Coconut flour is made from dried, ground coconut meat (the white fleshy part inside a coconut) and comes with a range of surprising nutritional benefits. It’s high in both protein and dietary fiber, which some studies show may be effective at lowering cholesterol levels.
Note that while the label on a package of coconut flour will show a moderate carb count, it’s offset by the high amount of dietary fiber. It’s net carbs we’re primarily concerned with. Two tablespoons of coconut flour contains just 5 grams of net carbs.
Try coconut flour as a breading on crab cakes, veal cutlets, onion rings and other fried vegetables.
We spotted this genius keto hack on Reddit: use Whisps in place of breadcrumbs. The low-carb crisps are a fan favorite among keto followers because they’re one of the few pre-packaged snacks that are actually keto friendly.
Though they’re made from cheese, Whisps have a texture similar to that of a cracker, which makes them an excellent choice to use as the binding ingredient in meatloaf, meatballs, turkey burgers and the like. The come in a ton of unique flavors like bacon BBQ and tomato basil, which is a fun way to put a new twist on a traditional dish.
Depending on the flavor you choose, a serving of Whisps contains between 1 and 2 grams of carbs and between 10 and 13 grams of protein. To crush them up with minimal mess, place a handful in a ziplock back and roll over it with a rolling pin.
Ready to forget about conventional breadcrumbs for good? Try these three tasty recipes made with keto breadcrumb substitutes.
Italian food is oh-so-good, but most traditional Italian recipes are a keto nightmare because they revolve around carbs. Not this one.
Made with parmesan cheese instead of breadcrumbs, these parmesan crusted chicken tenders are golden, juicy and packed with flavor. Serve them atop a bed of zoodles and top with a slice of melted mozzarella cheese for a dish that rivals any Italian restaurant. For bonus points, whip up this keto marinara sauce to serve on the side.
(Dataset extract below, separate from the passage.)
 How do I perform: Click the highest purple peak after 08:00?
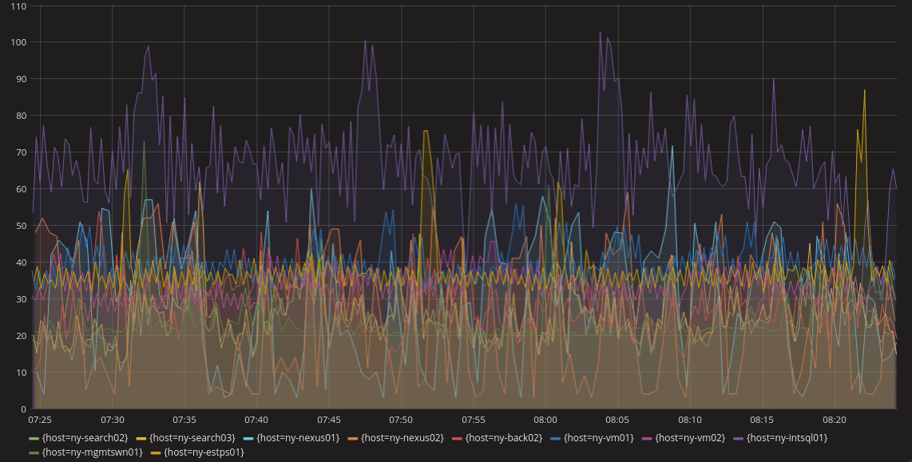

You really can’t do meatballs right without some form of breadcrumbs. Without them, you’ll wind up with a plate of dry, crumbly chunks of meat. These keto meatballs use a combination of almond meal and parmesan cheese to solve the problem, binding the meat together and keeping the meatballs moist and tender.
These meatballs are both low carb and gluten free and only require one pan, which is always a plus to make for manageable cleanup. They’re perfectly delicious on their own, with marinara sauce or served over your favorite veggie noodles, but we like to get creative and serve them on a skewer alongside some roasted vegetables like red bell pepper and zucchini.
When you need a keto meal in 20 minutes or less, turn to these amazing low carb salmon patties made with almond meal or coconut flour. They call for canned salmon, which is both keto friendly and more economical than fresh salmon when you’re on a tight budget. A healthy dose of seasoning with paprika, cumin and turmeric (which has powerful anti-inflammatory properties) packs a flavor punch.
Cook each side until a spatula slides easily underneath--that’s how you know they’re ready to flip. Serve on their own or on top of a salad for a protein-rich lunch or dinner.